◆ Written exercise
Retype the data below word for word, everything from the line containing "The image size is (447, 729)." down to the line containing "[x=565, y=779]", with both of those lines included.

◆ Data shown
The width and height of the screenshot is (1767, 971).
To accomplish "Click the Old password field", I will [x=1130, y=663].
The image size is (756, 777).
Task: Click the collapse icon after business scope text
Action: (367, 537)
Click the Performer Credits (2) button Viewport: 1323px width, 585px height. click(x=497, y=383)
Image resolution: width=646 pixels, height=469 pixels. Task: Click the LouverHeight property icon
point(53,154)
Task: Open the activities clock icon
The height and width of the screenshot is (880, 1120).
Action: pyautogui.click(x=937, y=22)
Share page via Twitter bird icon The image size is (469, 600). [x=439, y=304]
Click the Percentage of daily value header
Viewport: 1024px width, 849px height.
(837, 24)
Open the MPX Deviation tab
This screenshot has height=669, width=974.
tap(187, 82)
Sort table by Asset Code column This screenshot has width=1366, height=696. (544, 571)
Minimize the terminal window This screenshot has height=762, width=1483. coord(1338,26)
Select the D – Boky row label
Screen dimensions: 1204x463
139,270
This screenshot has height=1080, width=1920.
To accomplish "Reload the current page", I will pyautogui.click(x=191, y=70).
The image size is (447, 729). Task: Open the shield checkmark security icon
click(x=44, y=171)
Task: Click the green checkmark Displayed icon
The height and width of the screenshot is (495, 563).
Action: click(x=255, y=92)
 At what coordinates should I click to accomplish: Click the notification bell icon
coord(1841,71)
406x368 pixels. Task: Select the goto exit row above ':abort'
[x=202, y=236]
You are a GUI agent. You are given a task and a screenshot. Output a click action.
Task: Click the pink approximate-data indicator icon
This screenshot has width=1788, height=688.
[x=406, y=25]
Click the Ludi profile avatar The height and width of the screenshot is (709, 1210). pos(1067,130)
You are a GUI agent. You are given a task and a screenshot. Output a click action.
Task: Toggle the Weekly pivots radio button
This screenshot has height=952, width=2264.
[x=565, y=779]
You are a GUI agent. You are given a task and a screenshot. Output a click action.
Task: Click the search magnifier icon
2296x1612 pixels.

◆ Written solution
The image size is (447, 729). Task: Open the shield checkmark security icon
click(x=44, y=171)
Task: Click the green checkmark Displayed icon
The height and width of the screenshot is (495, 563).
Action: click(x=255, y=92)
 At what coordinates should I click to accomplish: Click the notification bell icon
coord(1841,71)
406x368 pixels. Task: Select the goto exit row above ':abort'
[x=202, y=236]
You are a GUI agent. You are given a task and a screenshot. Output a click action.
Task: Click the pink approximate-data indicator icon
This screenshot has width=1788, height=688.
[x=406, y=25]
Click the Ludi profile avatar The height and width of the screenshot is (709, 1210). pos(1067,130)
You are a GUI agent. You are given a task and a screenshot. Output a click action.
Task: Toggle the Weekly pivots radio button
This screenshot has height=952, width=2264.
[x=565, y=779]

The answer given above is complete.